Reducibility of Cobalt Supported on SBA-15 and Zirconia for Fischer-Tropsch Synthesis

2011 Spring Symposium

Kevin Bakhmutsky1, Noah Wieder1, Thomas Baldassare2, Michael A. Smith2 and Raymond J. Gorte1
1Department of Chemical and Biomolecular Engineering
University of Pennsylvania
2Department of Chemical Engineering
Villanova University

Abstract – High demand for petroleum and the rising costs of the crude oil feedstock have spurred a great deal of interest in the conversion of natural gas into liquid fuels via the gas-to-liquids (GTL) process. As a key step in the process, the Fischer-Tropsch synthesis (FTS) converts syngas (CO and H2) to produce hydrocarbons. Cobalt catalysts are preferentially used in the low temperature Fischer-Tropsch synthesis because of their high activity, paraffin selectivity and relative resistance to oxidation [1,2]. However, studies have shown that dispersed cobalt on catalyst supports tends to deactivate into stable cobalt (II) oxide or irreducible cobalt support mixed compounds [3-5]. This decrease of active cobalt metal sites has primarily been attributed to oxidation by water. Thermodynamic data for bulk cobalt suggests otherwise, as oxidation of cobalt at FTS operating conditions would not be expected. Coulometric titration was used to examine redox characteristics of cobalt supported on mesoporous silica and zirconia. Experimental data of cobalt constrained by pore size in a mesoporous silica support suggests that oxidation energetics of Co nanoparticles are nearly identical to those of bulk particles [6]. However, thermodynamic measurements of cobalt supported on zirconia revealed that low cobalt loading samples do appear to undergo partial oxidation at FTS conditions, unlike bulk cobalt and higher cobalt loading samples.
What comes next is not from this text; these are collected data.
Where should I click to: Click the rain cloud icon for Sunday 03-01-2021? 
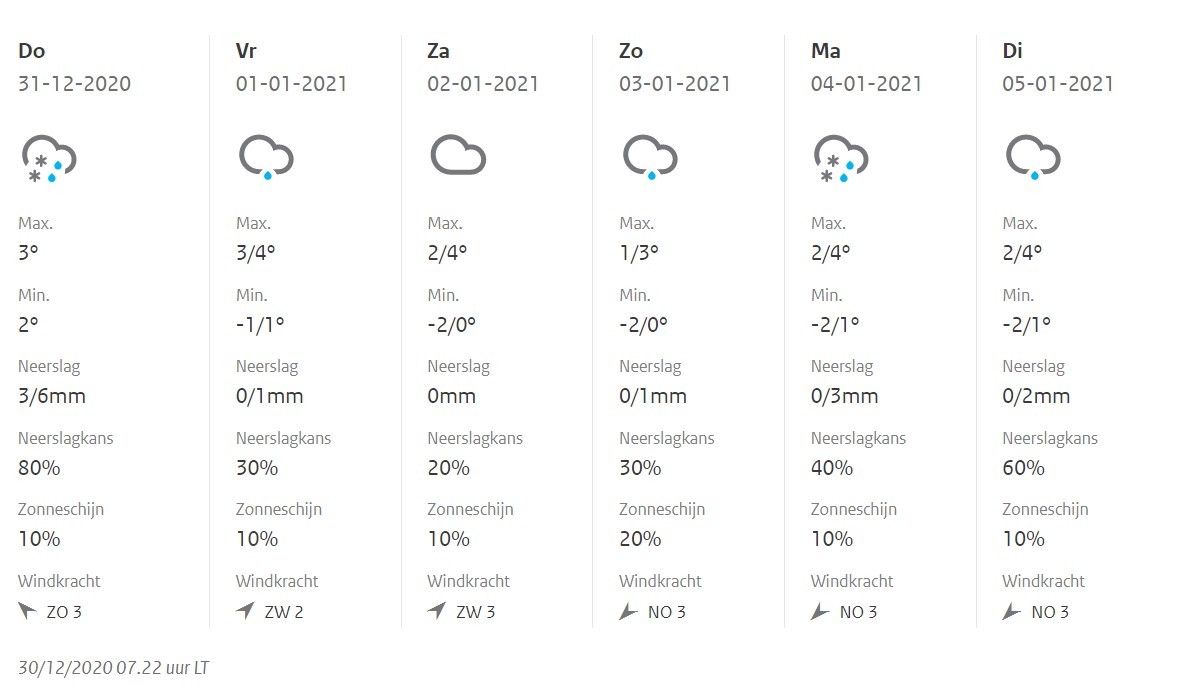pos(649,158)
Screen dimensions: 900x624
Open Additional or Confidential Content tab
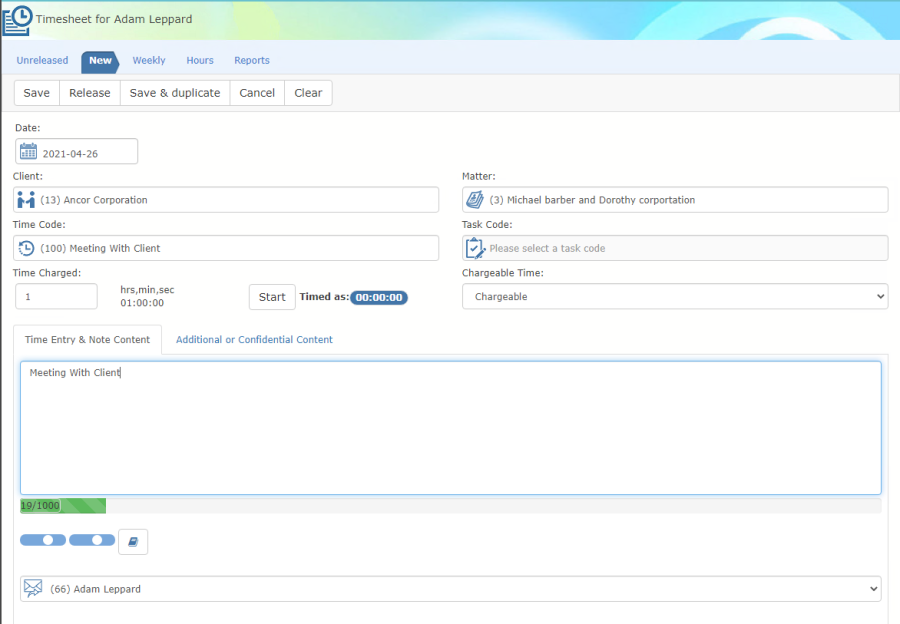pyautogui.click(x=254, y=339)
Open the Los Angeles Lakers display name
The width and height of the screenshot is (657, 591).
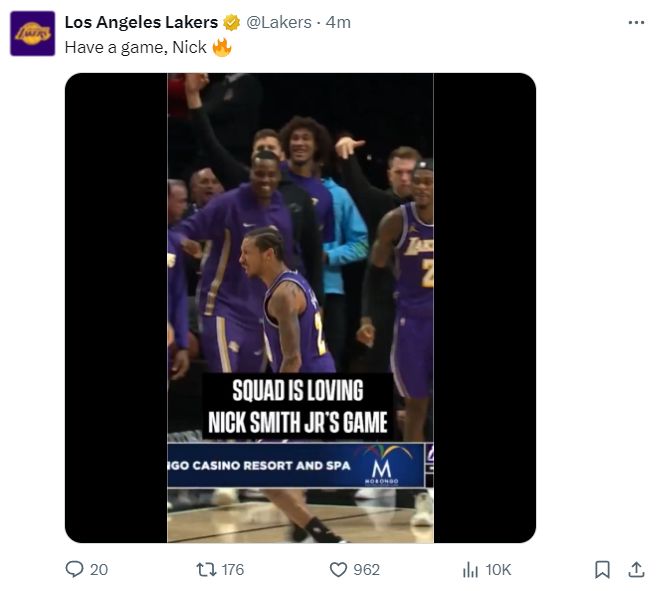click(x=141, y=22)
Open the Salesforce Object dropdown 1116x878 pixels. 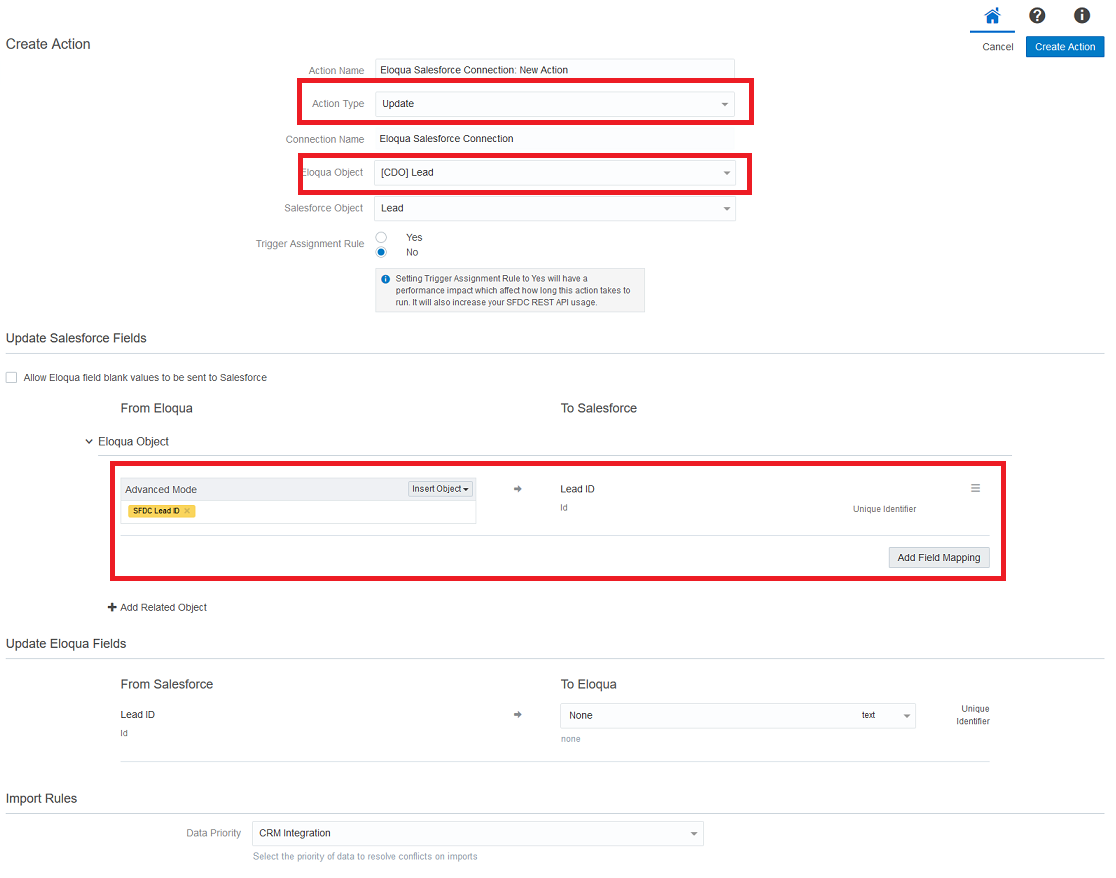[x=554, y=208]
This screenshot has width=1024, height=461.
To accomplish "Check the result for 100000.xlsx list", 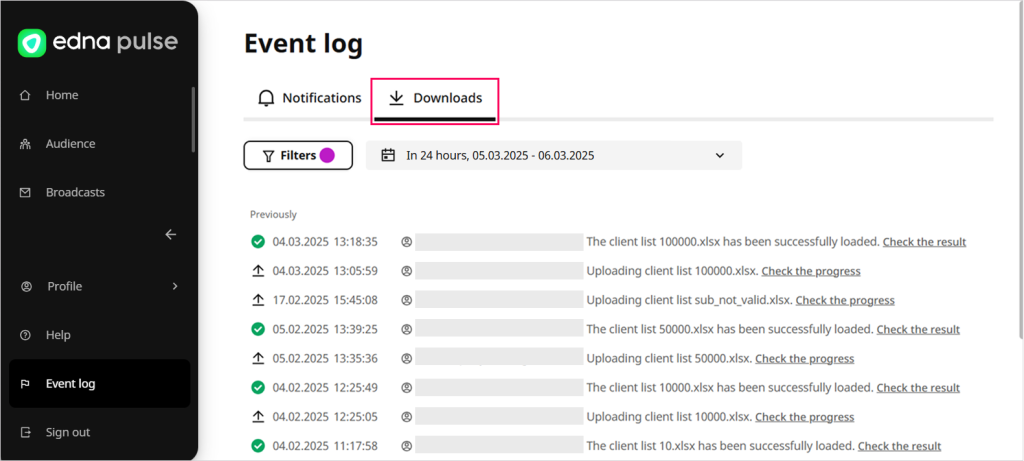I will [x=924, y=242].
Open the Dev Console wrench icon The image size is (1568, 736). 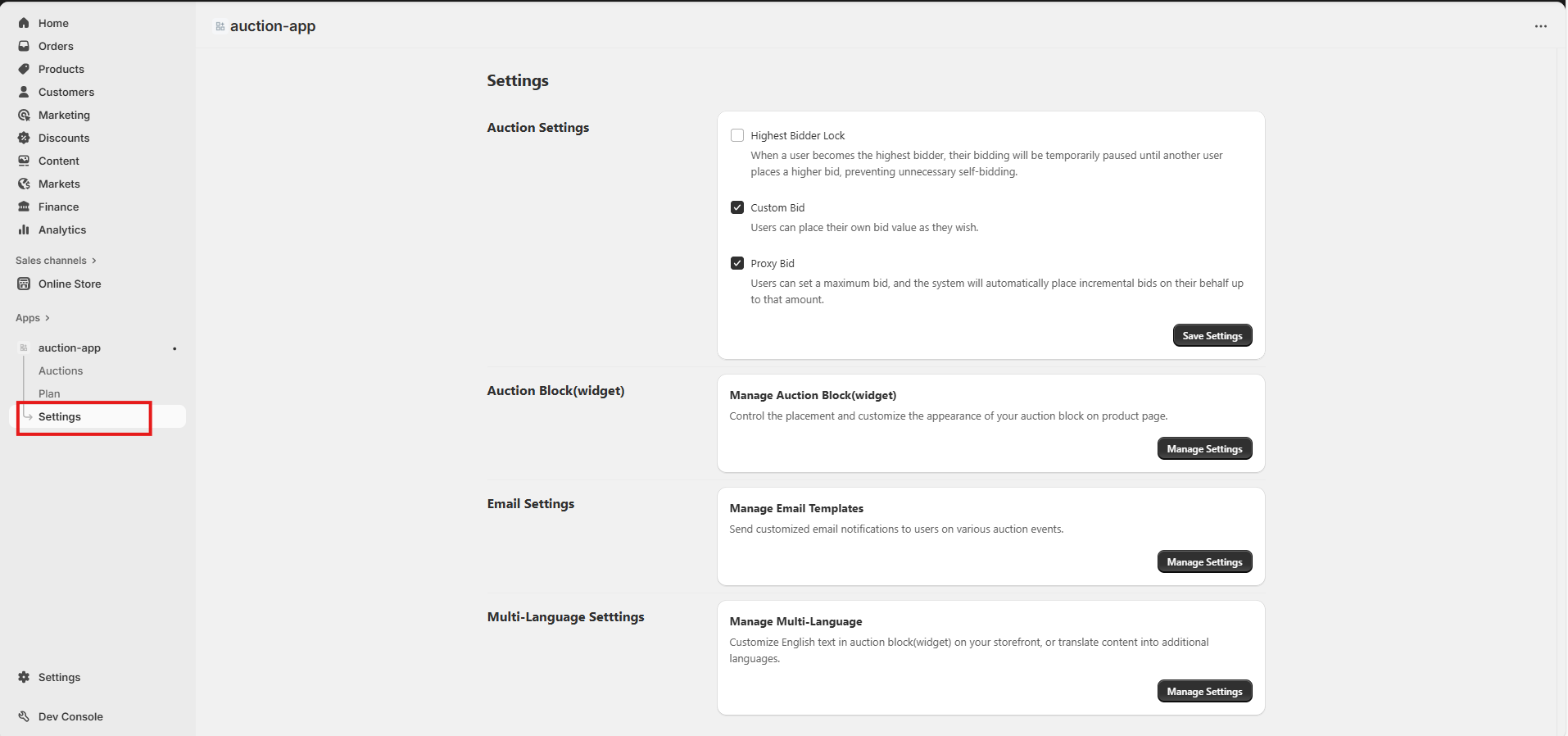click(24, 716)
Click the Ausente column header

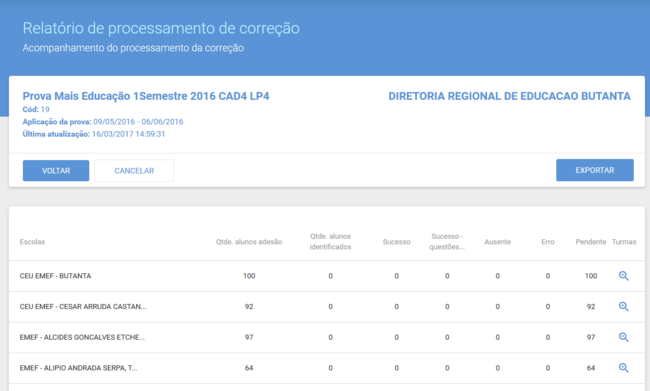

Further experiments have suggested that the apparent distinction in redox properties is likely due to support interactions of cobalt oxide with the zirconia rather than an inherent difference in thermodynamics of bulk and dispersed cobalt.

Speaker’s Biography – Kevin Bakhmutsky completed his undergraduate studies at the Johns Hopkins University, obtaining a B.S. in Chemical Engineering in 2007. Kevin has since worked on his doctoral research at the University of Pennsylvania and is presently in his fourth year of study as a member of Dr. Raymond J. Gorte’s research group. Kevin’s thesis research focuses on catalysis and reaction engineering, with an emphasis on a thermodynamic approach to metal-support interactions.